Saturday, June 27, 2020

Cattle trail

What’s up here? Let’s find out.
The Calf-Path 
Sam Foss 

One day through the primeval wood

A calf walked home as good calves should;

But made a trail all bent askew,

A crooked trail as all calves do. 
Since then three hundred years have fled,

And I infer the calf is dead.

But still he left behind his trail,

And thereby hangs my moral tale. 
The trail was taken up next day,

By a lone dog that passed that way; 
And then a wise bell-wether sheep

Pursued the trail o'er vale and steep, 
And drew the flock behind him, too,

As good bell-wethers always do. 
And from that day, o'er hill and glade.

Through those old woods a path was made. 
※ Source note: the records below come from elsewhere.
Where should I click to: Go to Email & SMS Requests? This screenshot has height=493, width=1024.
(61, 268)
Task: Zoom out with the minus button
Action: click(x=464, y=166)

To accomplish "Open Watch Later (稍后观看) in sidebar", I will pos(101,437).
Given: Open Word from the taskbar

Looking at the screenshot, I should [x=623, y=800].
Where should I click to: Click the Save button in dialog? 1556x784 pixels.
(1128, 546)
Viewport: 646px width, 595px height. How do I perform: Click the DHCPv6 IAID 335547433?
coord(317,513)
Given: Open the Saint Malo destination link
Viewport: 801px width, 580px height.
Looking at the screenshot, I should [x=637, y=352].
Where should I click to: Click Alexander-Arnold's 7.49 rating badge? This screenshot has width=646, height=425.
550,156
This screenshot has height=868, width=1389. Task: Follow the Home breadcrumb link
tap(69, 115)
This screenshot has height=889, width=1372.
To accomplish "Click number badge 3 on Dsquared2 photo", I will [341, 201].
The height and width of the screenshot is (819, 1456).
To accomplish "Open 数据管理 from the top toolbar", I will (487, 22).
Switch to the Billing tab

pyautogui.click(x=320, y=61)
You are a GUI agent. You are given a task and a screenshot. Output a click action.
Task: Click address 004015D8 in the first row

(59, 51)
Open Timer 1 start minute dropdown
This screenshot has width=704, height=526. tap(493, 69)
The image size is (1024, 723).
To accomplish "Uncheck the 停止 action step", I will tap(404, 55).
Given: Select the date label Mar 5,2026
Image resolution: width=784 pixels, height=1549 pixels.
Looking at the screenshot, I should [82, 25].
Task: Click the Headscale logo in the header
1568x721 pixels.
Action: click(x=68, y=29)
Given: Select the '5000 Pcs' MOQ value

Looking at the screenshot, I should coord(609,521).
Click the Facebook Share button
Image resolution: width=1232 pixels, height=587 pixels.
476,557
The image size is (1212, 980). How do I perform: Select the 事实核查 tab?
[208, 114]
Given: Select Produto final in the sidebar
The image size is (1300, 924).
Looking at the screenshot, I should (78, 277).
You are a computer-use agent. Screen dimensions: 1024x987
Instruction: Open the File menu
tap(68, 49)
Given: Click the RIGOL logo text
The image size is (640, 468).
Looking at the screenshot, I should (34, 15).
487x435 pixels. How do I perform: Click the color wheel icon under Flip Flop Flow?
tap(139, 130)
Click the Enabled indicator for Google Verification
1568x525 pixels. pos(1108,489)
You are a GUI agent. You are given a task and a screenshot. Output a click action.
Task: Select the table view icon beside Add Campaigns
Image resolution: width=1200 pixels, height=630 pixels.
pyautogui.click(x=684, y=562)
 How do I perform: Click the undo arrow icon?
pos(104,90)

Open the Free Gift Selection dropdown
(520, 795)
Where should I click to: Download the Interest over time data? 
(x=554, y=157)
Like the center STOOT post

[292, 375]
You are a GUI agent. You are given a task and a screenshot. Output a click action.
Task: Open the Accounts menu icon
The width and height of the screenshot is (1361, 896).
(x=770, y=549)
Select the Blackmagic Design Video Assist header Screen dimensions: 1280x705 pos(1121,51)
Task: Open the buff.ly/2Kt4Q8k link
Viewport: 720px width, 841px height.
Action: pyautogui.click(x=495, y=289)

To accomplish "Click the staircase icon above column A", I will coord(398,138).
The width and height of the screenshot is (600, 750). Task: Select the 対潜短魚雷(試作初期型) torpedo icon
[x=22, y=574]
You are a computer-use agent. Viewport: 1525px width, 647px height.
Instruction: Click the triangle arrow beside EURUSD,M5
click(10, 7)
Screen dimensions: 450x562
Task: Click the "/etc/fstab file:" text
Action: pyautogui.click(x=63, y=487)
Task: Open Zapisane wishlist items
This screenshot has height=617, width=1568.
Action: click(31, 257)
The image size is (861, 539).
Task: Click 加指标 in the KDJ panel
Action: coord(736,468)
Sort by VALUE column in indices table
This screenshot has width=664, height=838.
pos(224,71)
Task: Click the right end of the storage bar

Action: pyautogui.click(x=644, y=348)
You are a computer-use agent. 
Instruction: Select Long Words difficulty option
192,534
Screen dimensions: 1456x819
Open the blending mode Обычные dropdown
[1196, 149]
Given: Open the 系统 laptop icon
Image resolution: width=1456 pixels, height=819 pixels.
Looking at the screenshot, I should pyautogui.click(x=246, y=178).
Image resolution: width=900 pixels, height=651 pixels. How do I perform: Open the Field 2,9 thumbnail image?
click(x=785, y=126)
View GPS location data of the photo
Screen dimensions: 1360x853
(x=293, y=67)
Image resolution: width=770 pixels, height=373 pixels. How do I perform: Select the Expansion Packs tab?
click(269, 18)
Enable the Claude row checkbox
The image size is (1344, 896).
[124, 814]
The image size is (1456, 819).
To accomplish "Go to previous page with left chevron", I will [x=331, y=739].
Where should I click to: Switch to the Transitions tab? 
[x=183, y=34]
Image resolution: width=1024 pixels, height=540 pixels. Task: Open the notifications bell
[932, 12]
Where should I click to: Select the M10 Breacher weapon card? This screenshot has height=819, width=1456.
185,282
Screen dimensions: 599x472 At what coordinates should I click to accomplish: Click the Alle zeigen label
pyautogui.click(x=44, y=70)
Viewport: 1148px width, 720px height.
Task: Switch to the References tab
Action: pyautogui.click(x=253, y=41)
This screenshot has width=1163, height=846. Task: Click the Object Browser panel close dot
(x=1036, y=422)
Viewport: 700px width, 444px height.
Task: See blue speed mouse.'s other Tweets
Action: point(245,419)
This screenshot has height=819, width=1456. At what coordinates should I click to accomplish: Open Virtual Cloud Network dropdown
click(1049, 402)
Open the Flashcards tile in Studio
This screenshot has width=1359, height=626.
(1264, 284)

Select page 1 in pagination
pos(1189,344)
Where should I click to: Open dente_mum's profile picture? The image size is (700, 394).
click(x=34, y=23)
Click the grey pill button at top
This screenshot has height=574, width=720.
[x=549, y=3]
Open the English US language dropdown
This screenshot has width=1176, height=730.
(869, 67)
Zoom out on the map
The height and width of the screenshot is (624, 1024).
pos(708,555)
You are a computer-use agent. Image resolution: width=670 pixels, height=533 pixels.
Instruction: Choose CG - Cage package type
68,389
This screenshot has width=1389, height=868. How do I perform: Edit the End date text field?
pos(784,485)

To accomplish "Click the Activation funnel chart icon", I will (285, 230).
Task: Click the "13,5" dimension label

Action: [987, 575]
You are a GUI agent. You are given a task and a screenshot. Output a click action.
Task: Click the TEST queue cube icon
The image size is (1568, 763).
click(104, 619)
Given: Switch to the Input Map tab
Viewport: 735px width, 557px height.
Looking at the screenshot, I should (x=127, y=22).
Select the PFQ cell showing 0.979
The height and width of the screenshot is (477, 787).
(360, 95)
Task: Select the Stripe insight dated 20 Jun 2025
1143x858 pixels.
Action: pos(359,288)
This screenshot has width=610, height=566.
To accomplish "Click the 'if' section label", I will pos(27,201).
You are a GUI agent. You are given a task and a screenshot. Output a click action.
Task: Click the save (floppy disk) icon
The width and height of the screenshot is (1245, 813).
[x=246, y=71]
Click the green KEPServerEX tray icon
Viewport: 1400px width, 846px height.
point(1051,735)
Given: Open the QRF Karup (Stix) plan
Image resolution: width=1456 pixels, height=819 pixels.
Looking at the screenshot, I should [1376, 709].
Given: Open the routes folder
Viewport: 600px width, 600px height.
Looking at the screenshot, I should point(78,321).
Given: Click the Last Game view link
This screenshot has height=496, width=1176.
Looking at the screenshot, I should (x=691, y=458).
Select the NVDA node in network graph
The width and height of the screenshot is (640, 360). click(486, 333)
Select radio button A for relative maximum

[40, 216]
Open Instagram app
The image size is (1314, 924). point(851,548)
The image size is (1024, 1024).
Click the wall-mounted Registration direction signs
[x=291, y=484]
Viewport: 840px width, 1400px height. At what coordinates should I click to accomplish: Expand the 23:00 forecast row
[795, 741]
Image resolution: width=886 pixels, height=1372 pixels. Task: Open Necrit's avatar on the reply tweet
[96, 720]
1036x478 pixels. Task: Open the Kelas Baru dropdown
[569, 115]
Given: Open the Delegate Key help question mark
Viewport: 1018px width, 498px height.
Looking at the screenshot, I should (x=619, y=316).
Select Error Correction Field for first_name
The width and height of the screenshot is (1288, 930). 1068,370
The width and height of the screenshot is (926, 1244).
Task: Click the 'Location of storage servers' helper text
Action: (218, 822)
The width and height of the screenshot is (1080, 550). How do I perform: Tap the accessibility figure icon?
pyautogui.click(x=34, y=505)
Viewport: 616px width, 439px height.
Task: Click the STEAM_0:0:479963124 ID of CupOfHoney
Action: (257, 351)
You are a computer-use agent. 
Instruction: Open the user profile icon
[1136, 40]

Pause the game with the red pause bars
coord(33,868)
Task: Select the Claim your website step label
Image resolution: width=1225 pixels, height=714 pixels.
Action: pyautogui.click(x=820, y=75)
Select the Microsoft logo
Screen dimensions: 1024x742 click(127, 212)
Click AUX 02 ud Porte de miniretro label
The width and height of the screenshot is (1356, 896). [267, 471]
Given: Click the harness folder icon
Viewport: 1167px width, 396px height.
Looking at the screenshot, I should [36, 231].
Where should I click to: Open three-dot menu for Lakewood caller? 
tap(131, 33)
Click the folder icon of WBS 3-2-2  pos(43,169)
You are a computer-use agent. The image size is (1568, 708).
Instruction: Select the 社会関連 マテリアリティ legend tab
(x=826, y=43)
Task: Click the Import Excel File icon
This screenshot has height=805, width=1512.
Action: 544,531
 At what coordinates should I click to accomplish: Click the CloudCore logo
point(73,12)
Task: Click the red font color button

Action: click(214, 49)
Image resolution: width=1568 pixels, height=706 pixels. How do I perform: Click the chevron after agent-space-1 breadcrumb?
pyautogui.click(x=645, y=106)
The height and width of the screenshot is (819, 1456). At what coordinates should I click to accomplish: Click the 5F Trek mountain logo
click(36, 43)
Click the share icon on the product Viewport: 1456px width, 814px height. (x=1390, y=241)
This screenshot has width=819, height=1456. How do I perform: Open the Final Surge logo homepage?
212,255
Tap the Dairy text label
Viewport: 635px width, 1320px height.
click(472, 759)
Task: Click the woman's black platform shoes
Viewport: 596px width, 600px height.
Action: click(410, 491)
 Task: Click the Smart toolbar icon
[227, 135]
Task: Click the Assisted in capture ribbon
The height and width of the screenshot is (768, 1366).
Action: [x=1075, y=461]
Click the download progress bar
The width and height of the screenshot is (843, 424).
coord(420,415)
And many men wound in and out,

And dodged, and turned, and bent about, 
And uttered words of righteous wrath,

Because 'twas such a crooked path; 
But still they followed—do not laugh—

The first migrations of that calf, 
And through this winding wood-way stalked

Because he wobbled when he walked.


This forest path became a lane,

that bent and turned and turned again; 
This crooked lane became a road,

Where many a poor horse with his load 
Toiled on beneath the burning sun,

And traveled some three miles in one. 
And thus a century and a half

They trod the footsteps of that calf.


The years passed on in swiftness fleet,

The road became a village street; 
And this, before men were aware,

A city's crowded thoroughfare. 
And soon the central street was this

Of a renowned metropolis; 
And men two centuries and a half,

Trod in the footsteps of that calf.


Each day a hundred thousand rout

Followed the zigzag calf about 
And o'er his crooked journey went

The traffic of a continent. 
A Hundred thousand men were led,

By one calf near three centuries dead. 
They followed still his crooked way,

And lost one hundred years a day; 
For thus such reverence is lent,

To well established precedent.
A moral lesson this might teach

Were I ordained and called to preach; 
For men are prone to go it blind

Along the calf-paths of the mind, 
And work away from sun to sun,

To do what other men have done. 
They follow in the beaten track,

And out and in, and forth and back, 
And still their devious course pursue,

To keep the path that others do. 
They keep the path a sacred groove,

Along which all their lives they move. 
But how the wise old wood gods laugh,

Who saw the first primeval calf. 
Ah, many things this tale might teach—

But I am not ordained to preach.

This poem is about how we can individually, collectively, institutionally end up doing things for dubious reasons—often because, “That’s the way we’ve always done it.”

However, sometimes it’s just fine to follow a rut cattle have stomped in the ground. I’ve been doing a bit of it lately. Besides making for easier walking, the trails usually lead to pastures or water or roads. Even if it leads to nothing more interesting than a pile of cow pies, it’s easy finding my way back. And since these trails aren’t designated in the guides, I have them to myself. Well, myself and some cows.


  1. Quite often in the desert I'll pick up a game trail: coyote, deer, or sheep,and /or maybe a calf. They're fun to follow and quite often provide a path up or down a ridge that not to many humans have taken.

  2. I have them to myself... all the more to have one's own land away from the Marxist mobs.

  3. In Boston it was sheep that created the hodge podge layout in and around the city center.

    1. In Charlotte NC, where I used to live, the main roads were established by farmers going to market and to church.

    2. Many of our roads and highways were also nomatic trails. The shortest distance between two points has remained relatively unchanged.